Y su exclamación fue demasiado para mi, y me sentí vencido.

— ¡Ya me viene a mí también! –Voceé yo–.

—Dámelo a mí, Santi, por favor, quiero volver a saborearlo en mi lengua –Pidió mi hermana, casi sin dejarme acabar mi proclama–.

Extraje mi polla del coñito satisfecho de mi sobrina. A mi hermana no le dio tiempo a engullirlo, porque cuando lo tenía sujeto para llevárselo a la boca, el primer chorro de semen regó sus labios. Aún brotaron otros dos chorros, que cayeron directamente en su boca, pues ya se había introducido la polla en ella; y luego se la sacó para que las últimas gotas salpicaran su barbilla. Mi esperma resbalaba y caía sobre las tetas de Inma. Creo que esto lo hizo para que su hija lo viera. Chupó el glande con deleite hasta dejarlo limpio de restos de secreción, tanto mía como de su hija; degustando ella todo el sabor mezclado.

Nos quedamos los tres de rodillas, mirándonos, recuperando el resuello. Fue Evelina la primera que habló.

— ¡Guau mamá!, ha sido fantástico verte llena de la leche de Santi…

Mi hermana sonreía satisfecha. Se acercó a su hija y le besó con amor los labios, impregnándola de mi eyaculación. Evelina sacó la lengua y relamió los restos que habían quedado colgando de su boca.

—Me encanta cómo te corres, Santi –me dijo Inma–. Es genial sentir tanta cantidad de leche en mi boca. Saber que es tu sabor más íntimo, me llena de una alegría que no puedo describir.

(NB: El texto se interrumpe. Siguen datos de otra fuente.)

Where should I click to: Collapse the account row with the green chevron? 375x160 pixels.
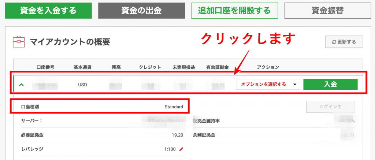pyautogui.click(x=21, y=85)
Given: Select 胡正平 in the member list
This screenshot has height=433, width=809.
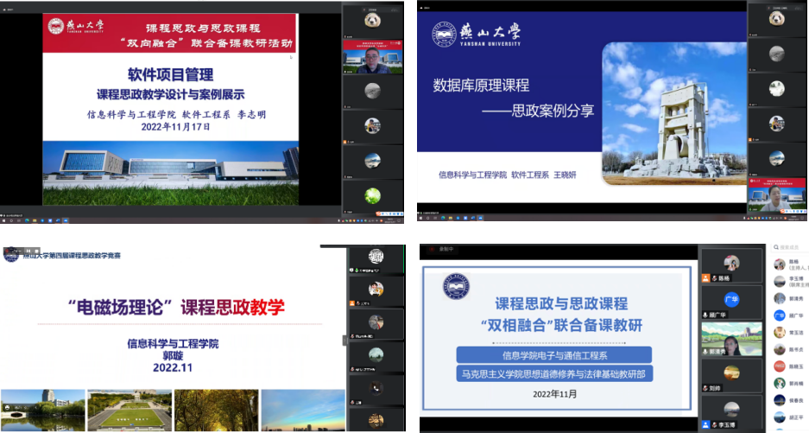Looking at the screenshot, I should pos(789,417).
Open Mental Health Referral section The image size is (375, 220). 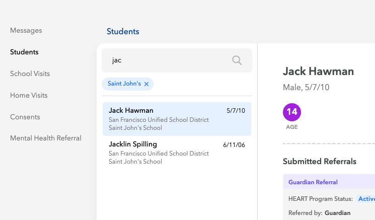pyautogui.click(x=46, y=138)
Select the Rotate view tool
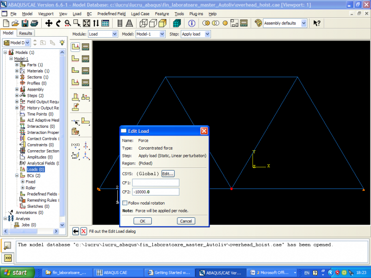Viewport: 371px width, 278px height. click(x=58, y=23)
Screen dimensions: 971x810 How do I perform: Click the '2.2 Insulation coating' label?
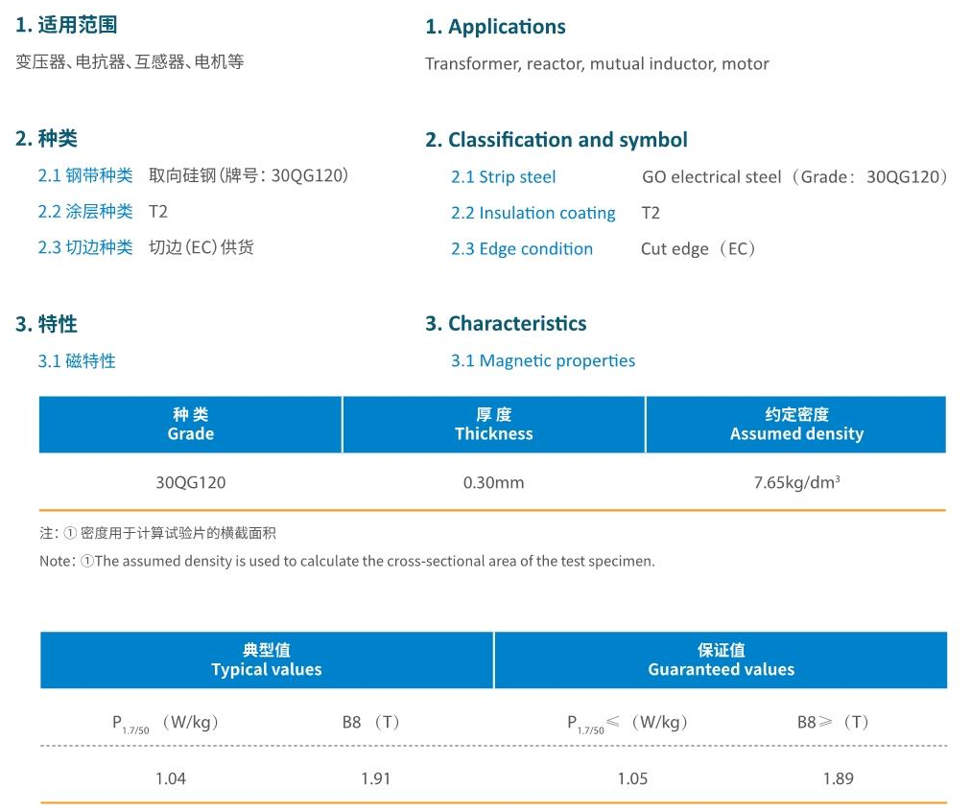pyautogui.click(x=533, y=213)
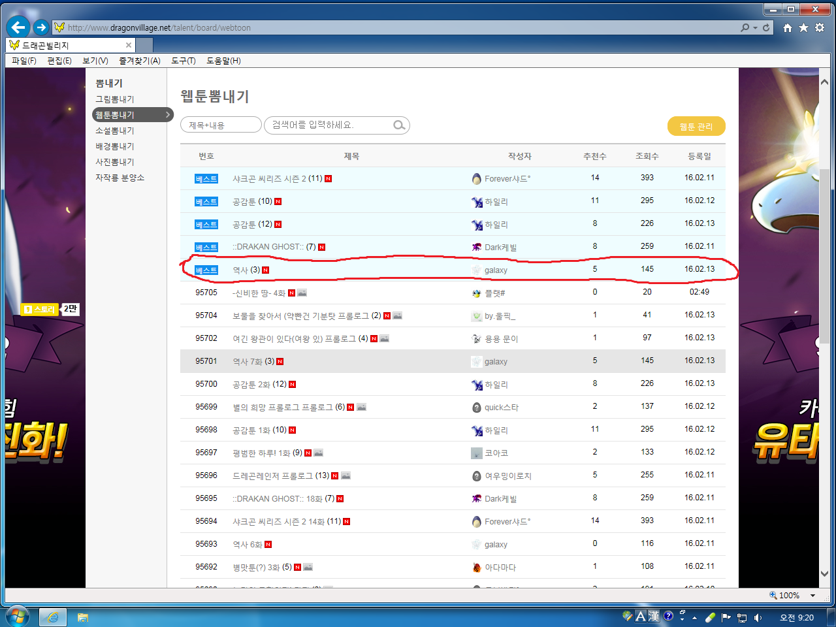
Task: Open the browser Tools gear icon
Action: coord(820,27)
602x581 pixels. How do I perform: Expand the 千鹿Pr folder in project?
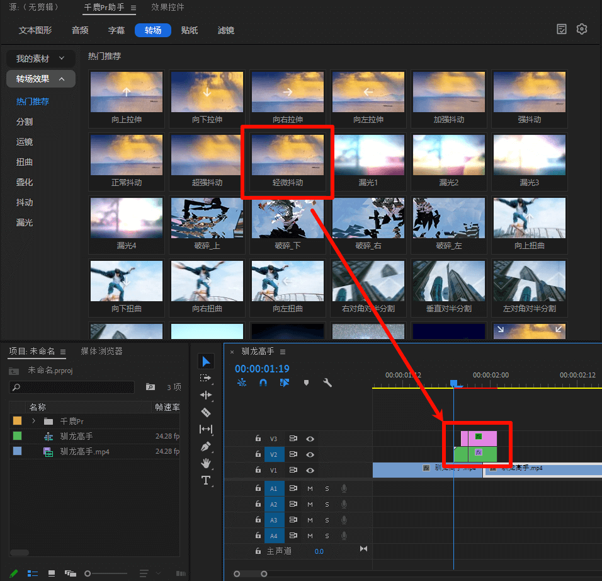(x=33, y=421)
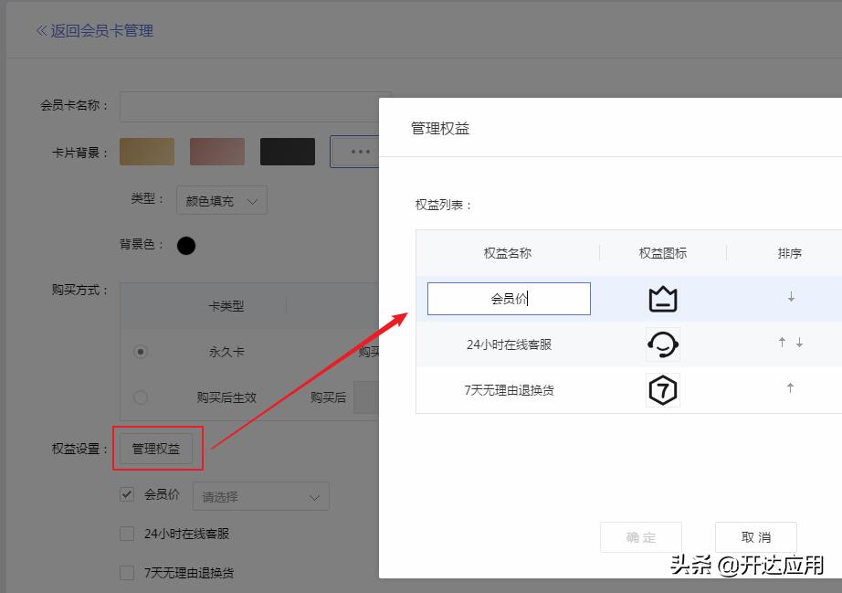Click the headset icon for 24小时在线客服

coord(661,344)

Yo sólo supe sonreír sin saber qué decir. También me hallaba satisfecho; y no sólo por el placer sexual que había recibido, sino por ver tan dichosas a mi hermana y a mi sobrina. Igual de llenas que se sentían ellas al tenerme en esos momentos como hombre, en todos los sentidos de la palabra, así me sentía yo por su compañía. Mi corazón notó ese afecto, y acusó el ese efecto; y mi cabeza empezó a dar demasiadas vueltas a las cosas. Mi sobrina me sacó de mi cavilación.

—Vamos a limpiarnos un poco y a descansar. Luego nos daremos un baño. Olemos a puro sexo –dijo Evelina, mientras se dirigía a una de las mochilas, de la que sacó unas toallitas húmedas–.

Primero se acercó a su madre, y eliminó todo el semen que aún quedaba en su boca, y dejó su pecho limpio, a donde habían también ido a parar restos precipitados de su barbilla. Lo hacía mientras me miraba sonriendo. Luego me habló.

—Sí que te corres bien, ¿eh Santi? Tenía mucha leche tuya, sin contar lo que se tragó.

Acabada esa operación, hizo sentarse a su madre, le abrió las piernas al máximo, y con otra toallita nueva, poniendo la mayor afección que supo, dejó el chochito de mi hermana sin los fluidos vaginales. Pude ver con total nitidez de nuevo la vulva de Inma, que dejaba hacer a su hija satisfecha. A continuación, sin dejar de sonreírme, se abrió de piernas delante de mí, y, con otra toallita, eliminó la mucosidad que aún le quedaba en su coño. Me permitió ver con total nitidez toda la anatomía de su sexo, ahíto de placer, igual que estábamos todos.

—No quiero dejar que se seque dentro –explicó–.

Nos volvimos a tumbar en las toallas, y nos quedamos en silencio.